**EXTRACTO DEL TEXTO**.
"""
Hace unos lustros Oskar Lafontaine,
el que fuera Presidente del SPD, Ministro de Finanzas y uno de los conocidos
como nietos de Billy Brandt, me sorprendió gratamente con estas dos
reflexiones: se quejaba de que, curiosamente, la palabra amor estaba ausente
del léxico del socialismo —hecho que le parecía paradógico— y, por otra parte, de que los
políticos de primera línea (en la dirección política y/o gubernamental)
soportaban una sobrecarga de responsabilidad para la que no estaban preparados objetiva,
científica y moralmente. Sostenía el político alemán que en un mundo tan
superespecializado y complejo (‘mundo terrible’ al que ya se refería décadas
antes A. Gramsci) no había mente humana, por superdotada que fuese, capaz de
hacerse cargo de todas las variables concurrentes en situaciones conflictivas
y, en consecuencia, de tomar decisiones racionales.
La primera conclusión de Oskar
Lafontaine era que no debíamos confiar demasiado en las virtudes de
nuestro dirigentes, por inteligentes y brillantes que pareciesen, que la
mayoría de sus decisiones se fundaban más en la intuición, el tanteo y el
ensayo/error que en análisis científicos de la realidad, lo que llevaba al
corolario de la desmitificación de los liderazgos políticos. La otra
conclusión, más optimista o cínica, si se quiere, consistía en el
reconocimiento de la función social que cumplían los dirigentes al servir de
cabezas de turco o chivos expiatorios para todo tipo de males y desgracias
sobrevenidos; era aquello de Piove, porco goberno.
Con la experiencia de los años, y
con la convicción de que este mundo tal como está organizado resulta
ingobernable (piénsese en Donald Trump dirigiendo el Imperio), he tenido
ocasión de verificar que el admirar, ensalzar, magnificar, mitificar al fin a
nuestros líderes es incurrir en una inocencia de la que uno acaba
arrepintiéndose. También he alcanzado el convencimiento de que a nuestros
gobernantes no se les puede dejar solos, pues ellos solos son incapaces técnica
y moralmente.
Personalmente, tengo en mi haber
bastantes mitos que se me han caído a los pies con el tiempo. Me ceñiré
a algunos casos pertinentes al partido socialista en que milito cuarenta años. Felipe
González. Lo admiré mucho por su carisma, su poderío político, su labor
modernizadora, sus éxitos electorales, de los que todos los socialistas
obtuvimos rentas... Pero su deriva social-liberal, sus amistades, la apariencia
de haberse alejado de la austeridad y ética de los fundadores del socialismo, amén
de su persistencia en influir en el devenir del PSOE en la dirección marcada
por el Grupo Prisa y su amigo J.L. Cebrián son hechos que lo han descendido del
Olimpo a la condición mortal. Alfonso Guerra, más fiel a la
pureza socialdemócrata en lo que pudo, hoy, sin embargo, entregado (léanse sus
Memorias) a la reconstrucción de su relato para la historia, a cuyo efecto
presume ostentosamente de grandes amistades en la derecha y de un españolismo
jacobino penoso. Pérez Rubalcaba, otro gran socialista que alabé,
incluso por escrito. Inteligente, dedicado, eficaz, un químico de la política.
"""
**DATOS ALMACENADOS**.
"""
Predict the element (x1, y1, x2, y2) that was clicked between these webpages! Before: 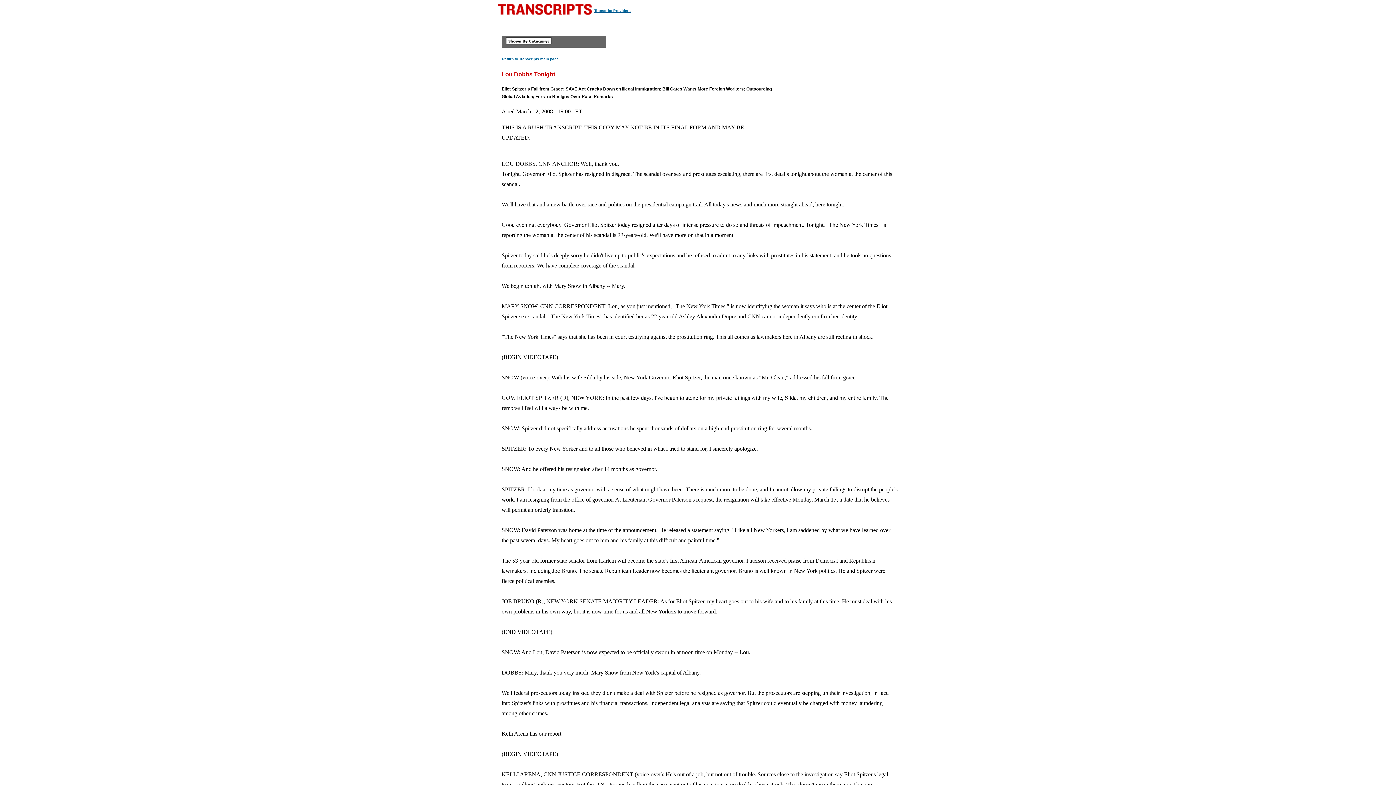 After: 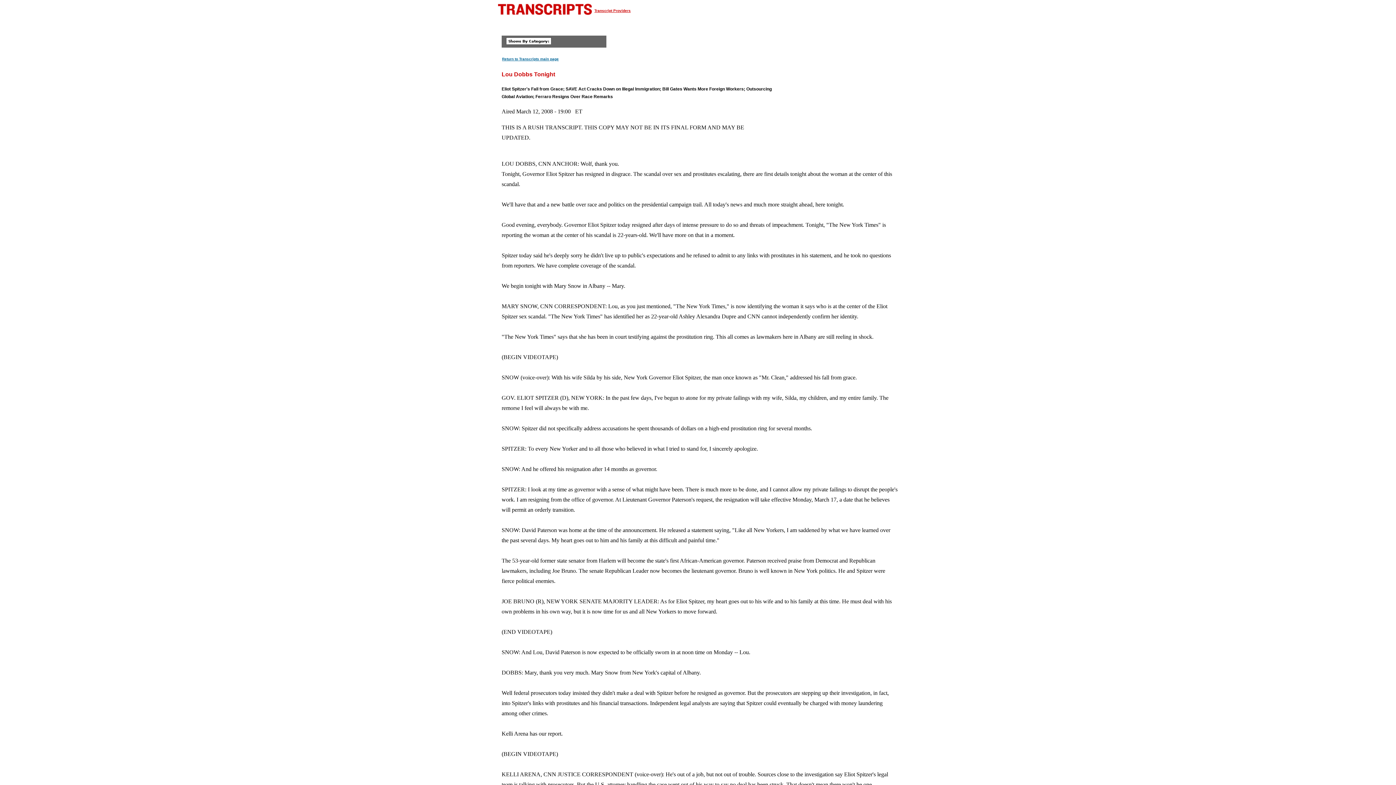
"""
**PROBLEMAS POR RESOLVER**.
1 > Indica si cada afirmación concuerda con el fragmento sobre los líderes políticos y cita las palabras que lo deciden: (a) Lafontaine lamentaba que la palabra amor faltara en el léxico del socialismo; (b) el autor lleva veinte años militando en el partido socialista; (c) el autor admiró a Felipe González por su carisma.
2 > Reproduce sin cambios el pasaje del fragmento sobre los líderes políticos que comienza en "Hace unos lustros" y acaba en "tomar decisiones racionales.".
3 > Según el fragmento sobre los líderes políticos, ¿qué cargos ocupó Oskar Lafontaine?
El listado es un material independiente del fragmento.

**RESPUESTAS POR TAREA**.
1 >
(a) Sí: "la palabra amor estaba ausente del léxico del socialismo".
(b) No: "en que milito cuarenta años".
(c) Sí: "Lo admiré mucho por su carisma".

2 >
Hace unos lustros Oskar Lafontaine,
el que fuera Presidente del SPD, Ministro de Finanzas y uno de los conocidos
como nietos de Billy Brandt, me sorprendió gratamente con estas dos
reflexiones: se quejaba de que, curiosamente, la palabra amor estaba ausente
del léxico del socialismo —hecho que le parecía paradógico— y, por otra parte, de que los
políticos de primera línea (en la dirección política y/o gubernamental)
soportaban una sobrecarga de responsabilidad para la que no estaban preparados objetiva,
científica y moralmente. Sostenía el político alemán que en un mundo tan
superespecializado y complejo (‘mundo terrible’ al que ya se refería décadas
antes A. Gramsci) no había mente humana, por superdotada que fuese, capaz de
hacerse cargo de todas las variables concurrentes en situaciones conflictivas
y, en consecuencia, de tomar decisiones racionales.

3 > Fue Presidente del SPD y Ministro de Finanzas.